Após o ocorrido, surgiram nas redes sociais vários vídeos que me expõem enquanto figura pública, sem minha autorização. Minha imagem foi veiculada sem minha anuência. Importante dizer que tenho vídeos também dessas cenas, mas não os veiculei. Ela são minhas provas de que não autorizei o ato e que o vereador deve responder pela ilegalidade cometida, e serão usados na forma da lei nas oportunidades possíveis.
Ainda pela manhã, o Delegado de Polícia esteve na Farmácia e apreendeu os medicamentos vencidos sem qualquer mandado judicial, que repito, estavam separados para descarte e incineração. Ele disse ter recebido uma ligação da promotora da cidade, aquela mesma que ajuizou ação civil pública para impedir as barreiras sanitárias restritivas de acesso em Conde e foi vencida, com pedido de busca e apreensão. Nada formalizado, tudo de boca! Não houve flagrante algum, porque inexistiu crime.

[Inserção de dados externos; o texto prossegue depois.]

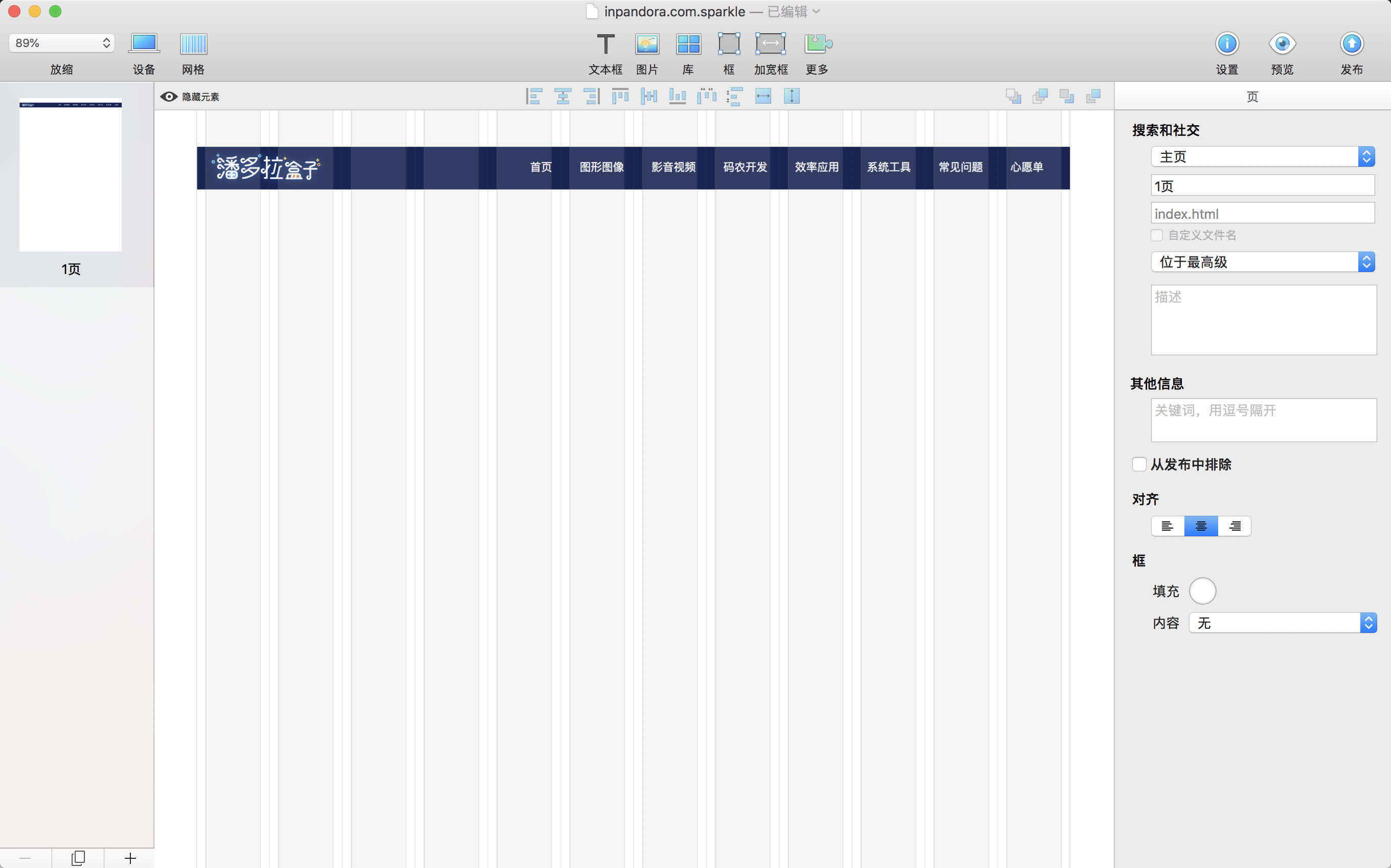Image resolution: width=1391 pixels, height=868 pixels.
Task: Toggle 隐藏元素 hidden elements eye
Action: click(x=169, y=97)
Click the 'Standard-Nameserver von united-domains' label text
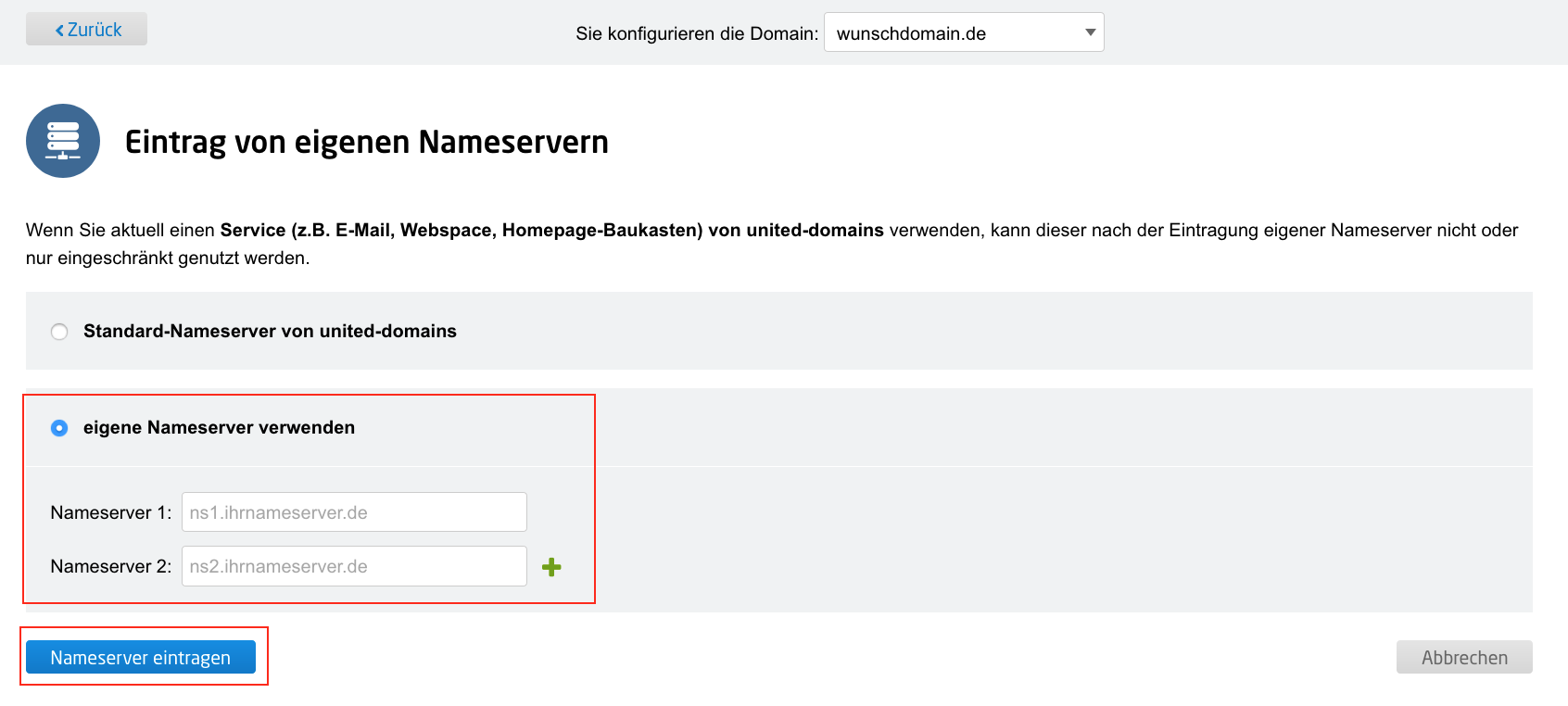The image size is (1568, 706). pyautogui.click(x=270, y=332)
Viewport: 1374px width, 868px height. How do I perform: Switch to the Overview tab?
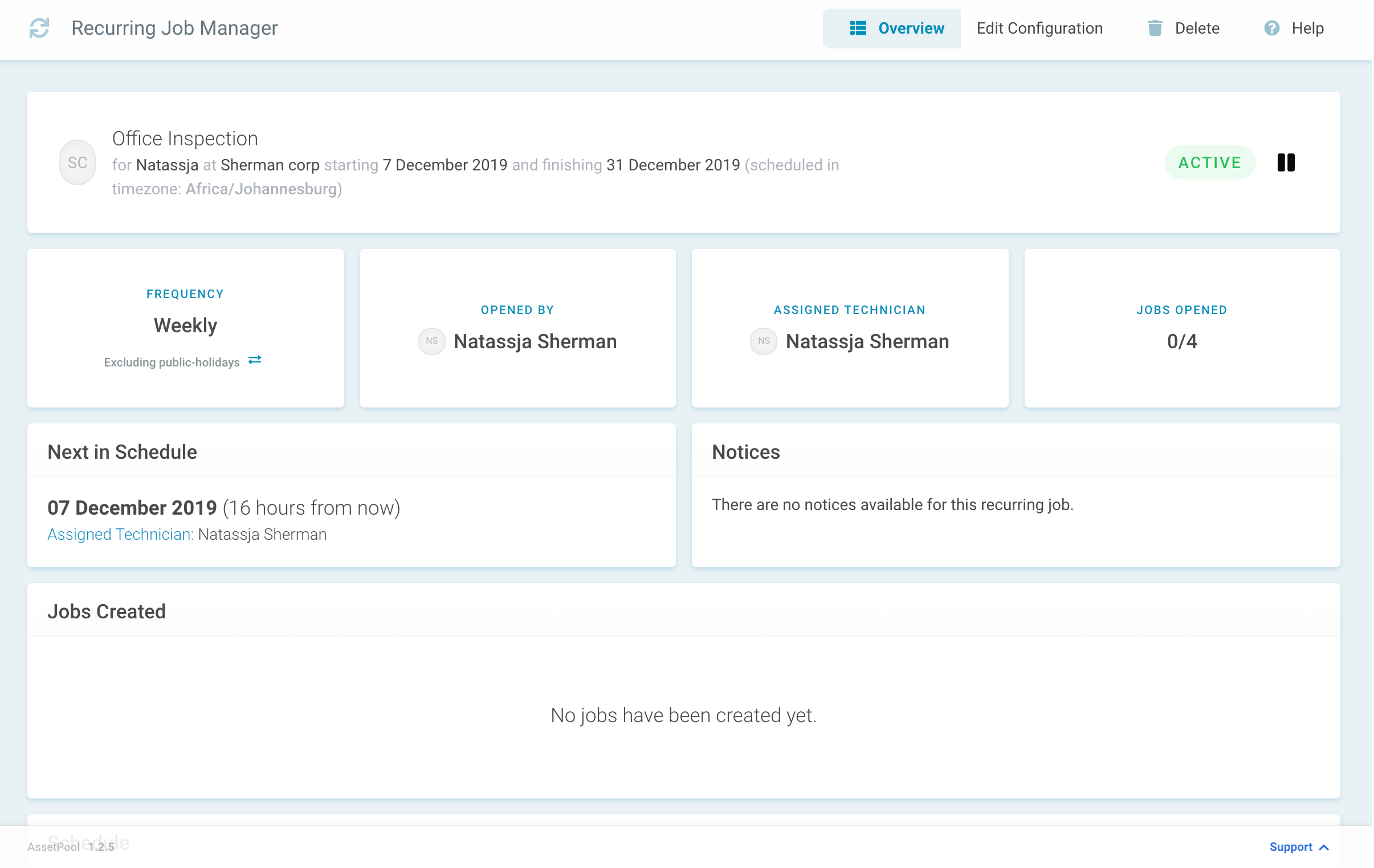pyautogui.click(x=910, y=28)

Importante dizer que não é crime ter medicamentos vencidos na farmácia pública nem nas privadas. A política de saúde é imprevisível, como a própria pandemia da covid-19 nos demonstra, e faltar ou sobrar medicamentos faz parte da difícil tarefa de planejamento nesse âmbito. Portanto, a ação das demais autoridades envolvidas demonstra mais uma vez a fragilidade e vulnerabilidade em que estamos enquanto gestores públicos.
No meio de uma pandemia e de uma crise sanitária, temos o trabalho diário desfocado para atuações ilegais, que nos tiram tempo e energia para planejar novas ações nesse enfrentamento.
O que importa dizer, todavia, é que a situação da covid-19 em Conde está controlada. Temos mais de 100 casos confirmados, tivemos 2 mortes indesejadas de pessoas que farão falta na sociedade de Conde, temos conseguido evitar internações com os cuidados de nossos profissionais de saúde, principalmente os das Unidades Básicas de Saúde e do Pronto Atendimento da cidade, além do trabalho contínuo da Vigilância Epidemiológica da Secretaria de Saúde. Dentre as cidades da Grande João Pessoa, Conde tem tido números menores proporcionalmente em relação à pandemia, que indicam que as barreiras sanitárias restritivas de acesso foram atitude corajosa e acertada da prefeita Márcia Lucena, que diminuiu a transmissão do novo coronavírus na cidade, juntamente com as demais ações da Prefeitura.
O cenário é opressor, deixa-nos vulnerável, mas coragem é o que não nos falta para prosseguir nessa luta contra a covid-19 e contra o autoritarismo.
(*) Renata Martins Domingos é secretária de Saúde da Prefeitura de Conde, na Paraíba.